Report every line of the records that contains the string "screenshot", treating uppercase and lowercase letters as distinct.

——

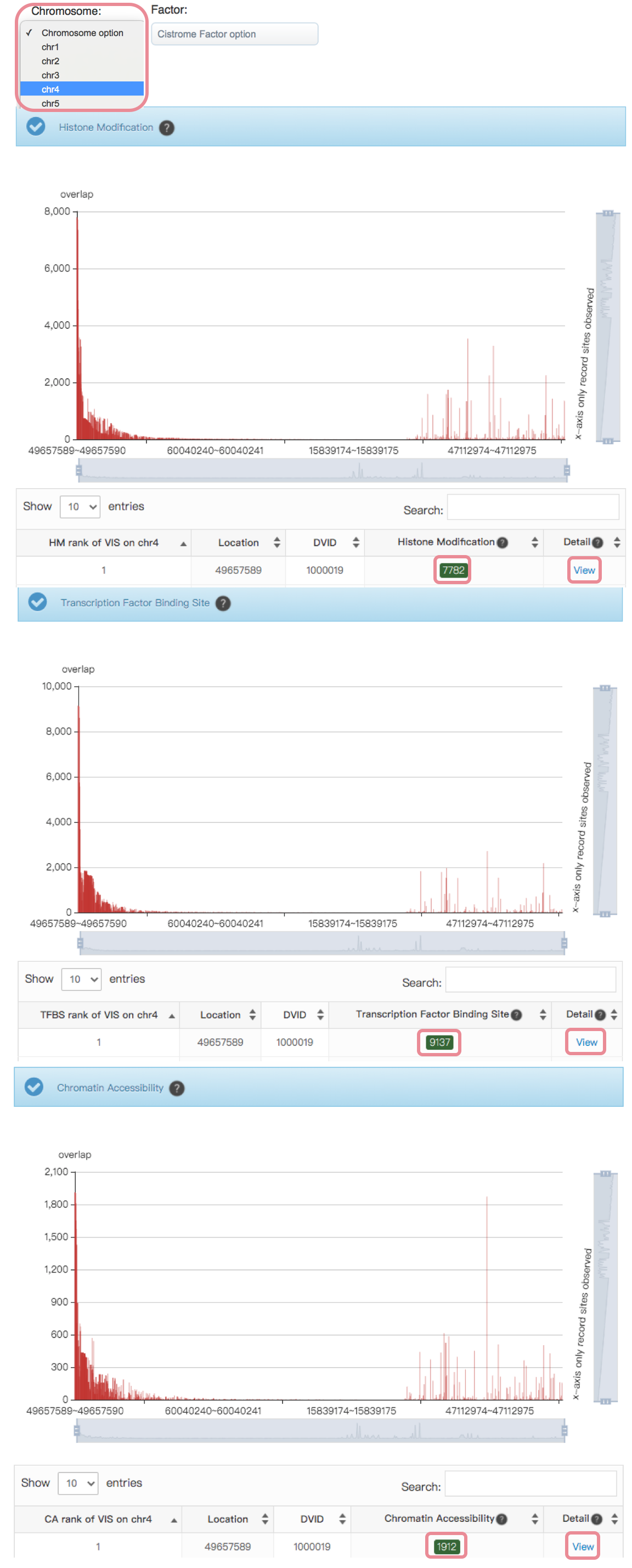The image size is (632, 1568).
Task: Click help icon beside Transcription Factor Binding Site header
Action: (223, 603)
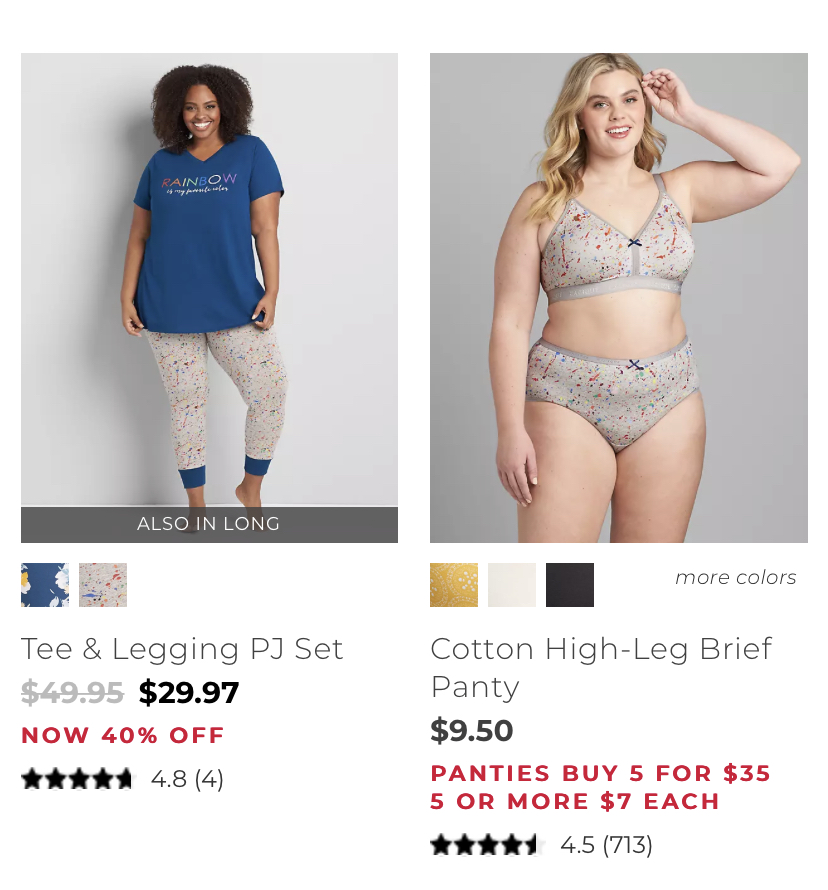Click the panty star rating icons
The width and height of the screenshot is (828, 890).
(x=486, y=845)
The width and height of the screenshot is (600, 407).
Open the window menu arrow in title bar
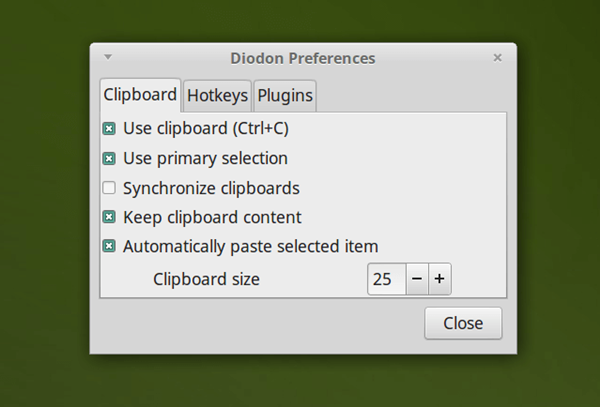coord(108,58)
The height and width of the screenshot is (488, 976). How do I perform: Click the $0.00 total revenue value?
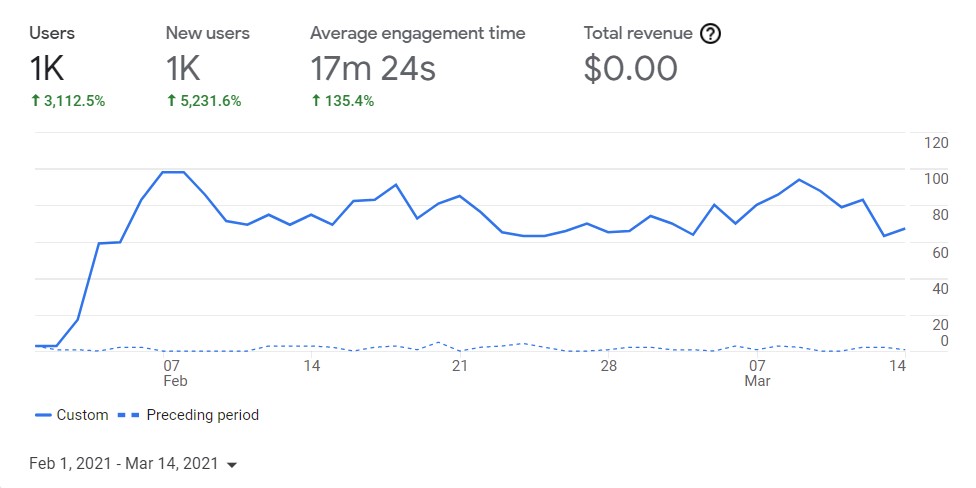pyautogui.click(x=631, y=68)
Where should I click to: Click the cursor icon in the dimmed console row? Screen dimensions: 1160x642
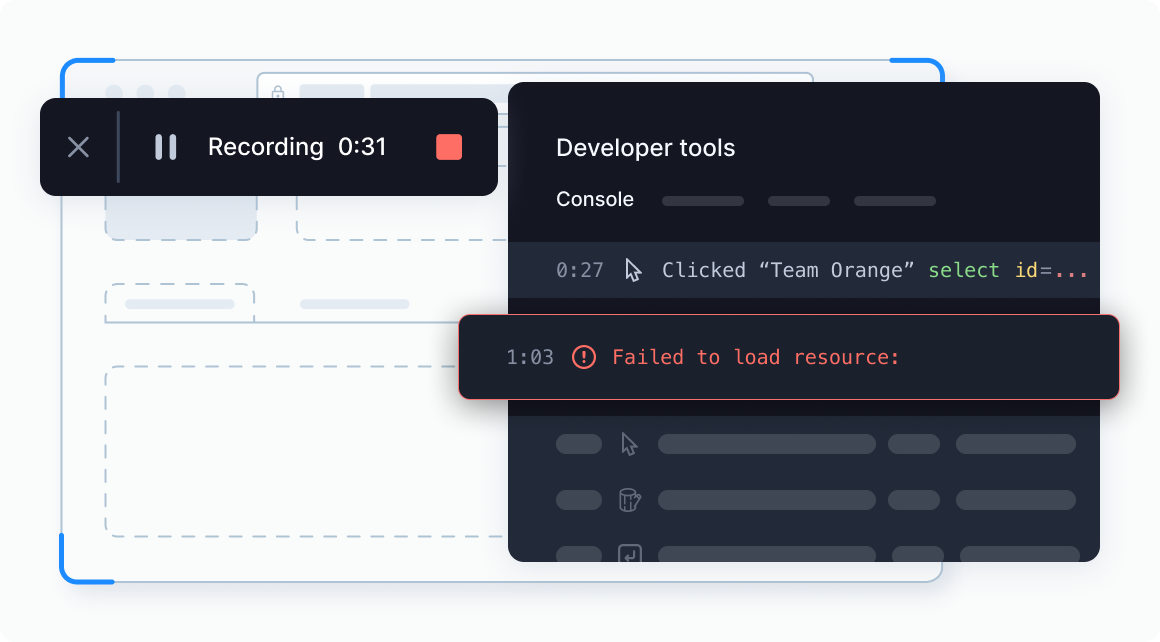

——

#### [CORRECT RESULT]
The width and height of the screenshot is (828, 890).
The width and height of the screenshot is (600, 407).
The height and width of the screenshot is (488, 976). How do I perform: Click the $0.00 total revenue value?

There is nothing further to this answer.